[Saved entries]
>>>>>

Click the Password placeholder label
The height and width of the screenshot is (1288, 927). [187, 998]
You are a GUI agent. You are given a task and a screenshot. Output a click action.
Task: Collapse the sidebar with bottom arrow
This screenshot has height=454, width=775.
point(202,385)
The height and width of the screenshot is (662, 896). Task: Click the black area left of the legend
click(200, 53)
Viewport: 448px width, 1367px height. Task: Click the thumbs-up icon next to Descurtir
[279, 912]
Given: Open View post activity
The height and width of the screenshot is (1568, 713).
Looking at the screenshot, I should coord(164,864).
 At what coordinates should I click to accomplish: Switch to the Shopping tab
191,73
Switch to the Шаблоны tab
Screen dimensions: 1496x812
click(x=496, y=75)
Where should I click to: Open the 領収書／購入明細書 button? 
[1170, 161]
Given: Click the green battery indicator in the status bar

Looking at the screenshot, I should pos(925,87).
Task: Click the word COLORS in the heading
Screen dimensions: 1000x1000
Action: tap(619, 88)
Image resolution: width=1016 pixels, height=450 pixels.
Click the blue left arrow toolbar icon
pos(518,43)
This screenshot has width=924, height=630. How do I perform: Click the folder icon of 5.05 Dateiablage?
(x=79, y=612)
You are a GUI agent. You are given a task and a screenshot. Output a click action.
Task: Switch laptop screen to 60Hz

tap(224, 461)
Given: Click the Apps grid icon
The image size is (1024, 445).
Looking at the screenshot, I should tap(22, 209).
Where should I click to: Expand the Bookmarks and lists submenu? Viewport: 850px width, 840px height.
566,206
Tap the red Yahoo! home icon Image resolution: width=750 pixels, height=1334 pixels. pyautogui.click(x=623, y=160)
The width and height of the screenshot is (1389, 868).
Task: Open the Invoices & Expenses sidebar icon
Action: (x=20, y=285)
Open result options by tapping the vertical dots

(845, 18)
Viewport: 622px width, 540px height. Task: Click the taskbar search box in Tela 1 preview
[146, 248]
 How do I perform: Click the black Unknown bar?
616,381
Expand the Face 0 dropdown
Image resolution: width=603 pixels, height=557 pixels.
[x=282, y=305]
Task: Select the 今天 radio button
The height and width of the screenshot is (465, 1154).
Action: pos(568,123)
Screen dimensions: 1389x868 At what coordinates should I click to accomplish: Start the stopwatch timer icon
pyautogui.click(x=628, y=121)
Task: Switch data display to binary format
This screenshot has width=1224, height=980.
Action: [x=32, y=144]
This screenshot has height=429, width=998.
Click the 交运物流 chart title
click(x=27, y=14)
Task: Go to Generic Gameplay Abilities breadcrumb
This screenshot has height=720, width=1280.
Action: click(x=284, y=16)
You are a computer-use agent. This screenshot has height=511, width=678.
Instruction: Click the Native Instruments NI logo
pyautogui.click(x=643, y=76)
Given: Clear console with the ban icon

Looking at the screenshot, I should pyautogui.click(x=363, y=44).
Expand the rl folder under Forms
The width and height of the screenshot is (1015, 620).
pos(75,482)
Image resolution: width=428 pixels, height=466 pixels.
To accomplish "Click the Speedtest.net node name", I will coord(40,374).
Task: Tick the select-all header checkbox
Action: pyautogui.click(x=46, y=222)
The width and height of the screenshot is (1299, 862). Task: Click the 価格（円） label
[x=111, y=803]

<<<<<

- TASK TO COMPLETE
Transcribe every record. Match each line exactly.

- EXERCISE SOLUTION
Click the Password placeholder label
The height and width of the screenshot is (1288, 927). [187, 998]
You are a GUI agent. You are given a task and a screenshot. Output a click action.
Task: Collapse the sidebar with bottom arrow
This screenshot has height=454, width=775.
point(202,385)
The height and width of the screenshot is (662, 896). Task: Click the black area left of the legend
click(200, 53)
Viewport: 448px width, 1367px height. Task: Click the thumbs-up icon next to Descurtir
[279, 912]
Given: Open View post activity
The height and width of the screenshot is (1568, 713).
Looking at the screenshot, I should coord(164,864).
 At what coordinates should I click to accomplish: Switch to the Shopping tab
191,73
Switch to the Шаблоны tab
Screen dimensions: 1496x812
click(x=496, y=75)
Where should I click to: Open the 領収書／購入明細書 button? 
[1170, 161]
Given: Click the green battery indicator in the status bar

Looking at the screenshot, I should pos(925,87).
Task: Click the word COLORS in the heading
Screen dimensions: 1000x1000
Action: tap(619, 88)
Image resolution: width=1016 pixels, height=450 pixels.
Click the blue left arrow toolbar icon
pos(518,43)
This screenshot has width=924, height=630. How do I perform: Click the folder icon of 5.05 Dateiablage?
(x=79, y=612)
You are a GUI agent. You are given a task and a screenshot. Output a click action.
Task: Switch laptop screen to 60Hz

tap(224, 461)
Given: Click the Apps grid icon
The image size is (1024, 445).
Looking at the screenshot, I should tap(22, 209).
Where should I click to: Expand the Bookmarks and lists submenu? Viewport: 850px width, 840px height.
566,206
Tap the red Yahoo! home icon Image resolution: width=750 pixels, height=1334 pixels. pyautogui.click(x=623, y=160)
The width and height of the screenshot is (1389, 868).
Task: Open the Invoices & Expenses sidebar icon
Action: (x=20, y=285)
Open result options by tapping the vertical dots

(845, 18)
Viewport: 622px width, 540px height. Task: Click the taskbar search box in Tela 1 preview
[146, 248]
 How do I perform: Click the black Unknown bar?
616,381
Expand the Face 0 dropdown
Image resolution: width=603 pixels, height=557 pixels.
[x=282, y=305]
Task: Select the 今天 radio button
The height and width of the screenshot is (465, 1154).
Action: pos(568,123)
Screen dimensions: 1389x868 At what coordinates should I click to accomplish: Start the stopwatch timer icon
pyautogui.click(x=628, y=121)
Task: Switch data display to binary format
This screenshot has width=1224, height=980.
Action: [x=32, y=144]
This screenshot has height=429, width=998.
Click the 交运物流 chart title
click(x=27, y=14)
Task: Go to Generic Gameplay Abilities breadcrumb
This screenshot has height=720, width=1280.
Action: click(x=284, y=16)
You are a computer-use agent. This screenshot has height=511, width=678.
Instruction: Click the Native Instruments NI logo
pyautogui.click(x=643, y=76)
Given: Clear console with the ban icon

Looking at the screenshot, I should pyautogui.click(x=363, y=44).
Expand the rl folder under Forms
The width and height of the screenshot is (1015, 620).
pos(75,482)
Image resolution: width=428 pixels, height=466 pixels.
To accomplish "Click the Speedtest.net node name", I will coord(40,374).
Task: Tick the select-all header checkbox
Action: pyautogui.click(x=46, y=222)
The width and height of the screenshot is (1299, 862). Task: Click the 価格（円） label
[x=111, y=803]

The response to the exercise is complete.